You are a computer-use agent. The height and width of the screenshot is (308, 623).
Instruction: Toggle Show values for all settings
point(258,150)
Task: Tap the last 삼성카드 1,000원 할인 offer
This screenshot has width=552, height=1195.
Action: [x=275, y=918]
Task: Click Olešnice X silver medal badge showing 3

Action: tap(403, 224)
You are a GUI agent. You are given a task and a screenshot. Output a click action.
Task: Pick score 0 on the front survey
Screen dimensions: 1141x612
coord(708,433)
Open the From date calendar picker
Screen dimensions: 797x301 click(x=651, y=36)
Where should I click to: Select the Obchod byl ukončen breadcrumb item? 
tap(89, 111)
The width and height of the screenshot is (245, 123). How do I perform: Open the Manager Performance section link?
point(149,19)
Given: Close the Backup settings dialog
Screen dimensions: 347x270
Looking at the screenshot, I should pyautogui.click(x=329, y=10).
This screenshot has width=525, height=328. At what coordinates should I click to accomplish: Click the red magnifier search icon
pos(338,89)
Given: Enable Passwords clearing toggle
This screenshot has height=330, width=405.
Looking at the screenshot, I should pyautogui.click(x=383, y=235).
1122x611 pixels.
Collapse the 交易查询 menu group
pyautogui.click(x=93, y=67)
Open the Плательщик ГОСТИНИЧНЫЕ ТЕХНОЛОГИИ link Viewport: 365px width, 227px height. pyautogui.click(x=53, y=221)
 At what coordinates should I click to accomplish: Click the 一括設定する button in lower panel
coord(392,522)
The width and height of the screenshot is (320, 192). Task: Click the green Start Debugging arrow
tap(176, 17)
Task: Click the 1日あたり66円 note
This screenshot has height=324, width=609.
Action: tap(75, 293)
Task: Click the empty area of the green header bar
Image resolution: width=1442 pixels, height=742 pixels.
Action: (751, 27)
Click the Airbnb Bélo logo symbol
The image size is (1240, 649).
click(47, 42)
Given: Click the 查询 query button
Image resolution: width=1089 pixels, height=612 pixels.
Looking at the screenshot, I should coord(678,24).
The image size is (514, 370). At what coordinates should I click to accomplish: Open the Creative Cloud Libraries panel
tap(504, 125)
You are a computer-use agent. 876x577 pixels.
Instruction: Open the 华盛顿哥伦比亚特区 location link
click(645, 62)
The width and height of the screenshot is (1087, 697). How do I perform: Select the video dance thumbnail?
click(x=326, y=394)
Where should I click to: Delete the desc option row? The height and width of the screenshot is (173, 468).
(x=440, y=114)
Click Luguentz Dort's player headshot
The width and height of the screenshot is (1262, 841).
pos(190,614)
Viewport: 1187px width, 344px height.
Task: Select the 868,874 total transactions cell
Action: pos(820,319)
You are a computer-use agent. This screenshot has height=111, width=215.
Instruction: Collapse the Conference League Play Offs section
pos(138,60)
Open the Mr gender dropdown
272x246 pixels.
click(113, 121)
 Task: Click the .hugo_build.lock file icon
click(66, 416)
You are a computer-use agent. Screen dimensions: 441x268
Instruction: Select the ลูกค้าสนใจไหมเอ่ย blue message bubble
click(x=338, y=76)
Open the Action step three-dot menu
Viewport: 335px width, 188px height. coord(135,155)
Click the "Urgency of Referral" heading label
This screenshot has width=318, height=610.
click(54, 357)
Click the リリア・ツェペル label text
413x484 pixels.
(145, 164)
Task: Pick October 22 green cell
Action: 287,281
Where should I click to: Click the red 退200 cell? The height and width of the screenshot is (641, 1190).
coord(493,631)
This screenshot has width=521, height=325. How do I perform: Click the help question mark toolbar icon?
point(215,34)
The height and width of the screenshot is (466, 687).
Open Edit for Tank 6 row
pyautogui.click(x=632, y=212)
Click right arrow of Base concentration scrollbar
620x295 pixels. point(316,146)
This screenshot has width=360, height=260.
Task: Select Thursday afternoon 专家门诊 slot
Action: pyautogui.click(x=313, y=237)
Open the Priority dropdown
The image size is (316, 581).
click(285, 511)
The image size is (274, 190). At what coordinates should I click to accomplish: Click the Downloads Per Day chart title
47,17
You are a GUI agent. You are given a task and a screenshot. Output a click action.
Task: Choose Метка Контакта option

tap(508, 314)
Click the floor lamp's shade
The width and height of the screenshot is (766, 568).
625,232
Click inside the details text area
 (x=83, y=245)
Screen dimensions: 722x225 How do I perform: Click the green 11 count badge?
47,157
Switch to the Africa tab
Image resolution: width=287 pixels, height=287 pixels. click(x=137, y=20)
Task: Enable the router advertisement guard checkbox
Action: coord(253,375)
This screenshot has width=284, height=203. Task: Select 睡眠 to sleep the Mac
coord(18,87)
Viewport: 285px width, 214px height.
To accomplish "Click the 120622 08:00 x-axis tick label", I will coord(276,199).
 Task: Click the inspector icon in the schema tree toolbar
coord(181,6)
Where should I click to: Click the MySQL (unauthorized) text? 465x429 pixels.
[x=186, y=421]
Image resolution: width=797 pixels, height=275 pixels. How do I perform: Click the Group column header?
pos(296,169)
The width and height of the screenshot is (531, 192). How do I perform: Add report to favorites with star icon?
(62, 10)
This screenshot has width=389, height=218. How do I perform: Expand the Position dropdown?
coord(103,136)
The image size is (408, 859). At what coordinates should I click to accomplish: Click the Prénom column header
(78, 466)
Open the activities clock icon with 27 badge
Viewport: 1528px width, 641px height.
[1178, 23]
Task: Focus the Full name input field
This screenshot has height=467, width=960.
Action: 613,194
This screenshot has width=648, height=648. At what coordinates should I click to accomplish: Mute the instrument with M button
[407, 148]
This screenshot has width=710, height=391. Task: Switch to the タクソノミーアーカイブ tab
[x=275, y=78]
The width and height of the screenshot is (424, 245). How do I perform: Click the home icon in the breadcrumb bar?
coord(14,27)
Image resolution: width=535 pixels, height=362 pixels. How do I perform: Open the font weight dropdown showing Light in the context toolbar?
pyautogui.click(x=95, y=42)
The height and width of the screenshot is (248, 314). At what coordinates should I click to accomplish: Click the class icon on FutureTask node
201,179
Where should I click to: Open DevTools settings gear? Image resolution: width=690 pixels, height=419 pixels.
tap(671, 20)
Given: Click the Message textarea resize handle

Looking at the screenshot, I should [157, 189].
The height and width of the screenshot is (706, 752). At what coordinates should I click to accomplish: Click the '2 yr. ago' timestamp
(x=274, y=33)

——————————

THE TASK:
Write the data out again in full. Match it word for word.

REPLY TO THE TASK:
You are a computer-use agent. The height and width of the screenshot is (308, 623).
Instruction: Toggle Show values for all settings
point(258,150)
Task: Tap the last 삼성카드 1,000원 할인 offer
This screenshot has width=552, height=1195.
Action: [x=275, y=918]
Task: Click Olešnice X silver medal badge showing 3

Action: tap(403, 224)
You are a GUI agent. You are given a task and a screenshot. Output a click action.
Task: Pick score 0 on the front survey
Screen dimensions: 1141x612
coord(708,433)
Open the From date calendar picker
Screen dimensions: 797x301 click(x=651, y=36)
Where should I click to: Select the Obchod byl ukončen breadcrumb item? 
tap(89, 111)
The width and height of the screenshot is (245, 123). How do I perform: Open the Manager Performance section link?
point(149,19)
Given: Close the Backup settings dialog
Screen dimensions: 347x270
Looking at the screenshot, I should pyautogui.click(x=329, y=10).
This screenshot has width=525, height=328. At what coordinates should I click to accomplish: Click the red magnifier search icon
pos(338,89)
Given: Enable Passwords clearing toggle
This screenshot has height=330, width=405.
Looking at the screenshot, I should pyautogui.click(x=383, y=235).
1122x611 pixels.
Collapse the 交易查询 menu group
pyautogui.click(x=93, y=67)
Open the Плательщик ГОСТИНИЧНЫЕ ТЕХНОЛОГИИ link Viewport: 365px width, 227px height. pyautogui.click(x=53, y=221)
 At what coordinates should I click to accomplish: Click the 一括設定する button in lower panel
coord(392,522)
The width and height of the screenshot is (320, 192). Task: Click the green Start Debugging arrow
tap(176, 17)
Task: Click the 1日あたり66円 note
This screenshot has height=324, width=609.
Action: tap(75, 293)
Task: Click the empty area of the green header bar
Image resolution: width=1442 pixels, height=742 pixels.
Action: (751, 27)
Click the Airbnb Bélo logo symbol
The image size is (1240, 649).
click(47, 42)
Given: Click the 查询 query button
Image resolution: width=1089 pixels, height=612 pixels.
Looking at the screenshot, I should coord(678,24).
The image size is (514, 370). At what coordinates should I click to accomplish: Open the Creative Cloud Libraries panel
tap(504, 125)
You are a computer-use agent. 876x577 pixels.
Instruction: Open the 华盛顿哥伦比亚特区 location link
click(645, 62)
The width and height of the screenshot is (1087, 697). How do I perform: Select the video dance thumbnail?
click(x=326, y=394)
Where should I click to: Delete the desc option row? The height and width of the screenshot is (173, 468).
(x=440, y=114)
Click Luguentz Dort's player headshot
The width and height of the screenshot is (1262, 841).
pos(190,614)
Viewport: 1187px width, 344px height.
Task: Select the 868,874 total transactions cell
Action: pos(820,319)
You are a computer-use agent. This screenshot has height=111, width=215.
Instruction: Collapse the Conference League Play Offs section
pos(138,60)
Open the Mr gender dropdown
272x246 pixels.
click(113, 121)
 Task: Click the .hugo_build.lock file icon
click(66, 416)
You are a computer-use agent. Screen dimensions: 441x268
Instruction: Select the ลูกค้าสนใจไหมเอ่ย blue message bubble
click(x=338, y=76)
Open the Action step three-dot menu
Viewport: 335px width, 188px height. coord(135,155)
Click the "Urgency of Referral" heading label
This screenshot has width=318, height=610.
click(54, 357)
Click the リリア・ツェペル label text
413x484 pixels.
(145, 164)
Task: Pick October 22 green cell
Action: 287,281
Where should I click to: Click the red 退200 cell? The height and width of the screenshot is (641, 1190).
coord(493,631)
This screenshot has width=521, height=325. How do I perform: Click the help question mark toolbar icon?
point(215,34)
The height and width of the screenshot is (466, 687).
Open Edit for Tank 6 row
pyautogui.click(x=632, y=212)
Click right arrow of Base concentration scrollbar
620x295 pixels. point(316,146)
This screenshot has width=360, height=260.
Task: Select Thursday afternoon 专家门诊 slot
Action: pyautogui.click(x=313, y=237)
Open the Priority dropdown
The image size is (316, 581).
click(285, 511)
The image size is (274, 190). At what coordinates should I click to accomplish: Click the Downloads Per Day chart title
47,17
You are a GUI agent. You are given a task and a screenshot. Output a click action.
Task: Choose Метка Контакта option

tap(508, 314)
Click the floor lamp's shade
The width and height of the screenshot is (766, 568).
625,232
Click inside the details text area
 (x=83, y=245)
Screen dimensions: 722x225 How do I perform: Click the green 11 count badge?
47,157
Switch to the Africa tab
Image resolution: width=287 pixels, height=287 pixels. click(x=137, y=20)
Task: Enable the router advertisement guard checkbox
Action: coord(253,375)
This screenshot has width=284, height=203. Task: Select 睡眠 to sleep the Mac
coord(18,87)
Viewport: 285px width, 214px height.
To accomplish "Click the 120622 08:00 x-axis tick label", I will coord(276,199).
 Task: Click the inspector icon in the schema tree toolbar
coord(181,6)
Where should I click to: Click the MySQL (unauthorized) text? 465x429 pixels.
[x=186, y=421]
Image resolution: width=797 pixels, height=275 pixels. How do I perform: Click the Group column header?
pos(296,169)
The width and height of the screenshot is (531, 192). How do I perform: Add report to favorites with star icon?
(62, 10)
This screenshot has width=389, height=218. How do I perform: Expand the Position dropdown?
coord(103,136)
The image size is (408, 859). At what coordinates should I click to accomplish: Click the Prénom column header
(78, 466)
Open the activities clock icon with 27 badge
Viewport: 1528px width, 641px height.
[1178, 23]
Task: Focus the Full name input field
This screenshot has height=467, width=960.
Action: 613,194
This screenshot has width=648, height=648. At what coordinates should I click to accomplish: Mute the instrument with M button
[407, 148]
This screenshot has width=710, height=391. Task: Switch to the タクソノミーアーカイブ tab
[x=275, y=78]
The width and height of the screenshot is (424, 245). How do I perform: Click the home icon in the breadcrumb bar?
coord(14,27)
Image resolution: width=535 pixels, height=362 pixels. How do I perform: Open the font weight dropdown showing Light in the context toolbar?
pyautogui.click(x=95, y=42)
The height and width of the screenshot is (248, 314). At what coordinates should I click to accomplish: Click the class icon on FutureTask node
201,179
Where should I click to: Open DevTools settings gear? Image resolution: width=690 pixels, height=419 pixels.
tap(671, 20)
Given: Click the Message textarea resize handle

Looking at the screenshot, I should [157, 189].
The height and width of the screenshot is (706, 752). At what coordinates should I click to accomplish: Click the '2 yr. ago' timestamp
(x=274, y=33)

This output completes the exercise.